Subdesarrollar un país es relativamente fácil. Puede hacerse mediante estas cuatro sencillas políticas:

Primero, destruir la propia manufactura. Hay muchos medios, pero el mejor es evitar una mano de obra bien educada y producir mercancías de peor calidad y a mayor precio que la competencia. Se puede provocar desde fuera y así se creó el "Tercer Mundo" de otros tiempos según cuenta Jeffrey G. Williamson en su Comercio y pobreza. Cuándo y cómo comenzó el atraso del Tercer Mundo y se puede repetir ahora. Pero siempre hace falta la cooperación y, a veces, la iniciativa de las élites locales. En todo caso, para acabar con el propio sector productivo sirve el dedicar la búsqueda del beneficio sobre todo a sectores inestables como el turismo (siempre habrá quien proporcione productos más baratos y mejores, sobre todo si el modelo es el de "sol y playas" -sun, sand, sex, spirits, las cuatro S-) o el ladrillo (que, casi por definición, es una burbuja que acaba reventando). Lo mejor para lograrlo: sucumbir a la financiarización de la economía, con prestamistas situados fuera del país.

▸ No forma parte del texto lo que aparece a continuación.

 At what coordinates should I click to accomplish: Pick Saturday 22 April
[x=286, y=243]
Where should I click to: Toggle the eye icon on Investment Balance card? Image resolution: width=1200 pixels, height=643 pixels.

Segundo, reducir la clase media. O, si se prefiere, polarizar la sociedad haciendo que los ricos sean más ricos (y tengan el "Estado de Bienestar para ricos", es decir, que el Estado solucionará todos sus problemas, empezando por los bancarios) y los pobres más pobres (reduciendo la intervención del Estado y dejando la "de subventione pauperum" que decía Luis Vives a las obras caritativas de las ONG y las iglesias). El Estado deja de ser un elemento de reducción del carácter de producción de desigualdad que tiene el mercado (Adam Smith ya lo sabía: el mercado se nutre y produce desigualdad) y se convierte en un factor más de desigualdad dejando de intervenir en la educación, la sanidad y los servicios sociales y, de hacerlo, haciéndolo a favor de los ricos (por ejemplo, cediéndoles a precios de saldo la gestión de servicios públicos como el sanitario cuyas infraestructuras han sido pagadas con dinero público). Una política fiscal de Hood Robin (quitarle el dinero a los pobres para dárselo a los ricos, al contrario del mítico Robin Hood) siempre ayuda. Y reducir los salarios y facilitar el despido ya lleva el proyecto a la perfección.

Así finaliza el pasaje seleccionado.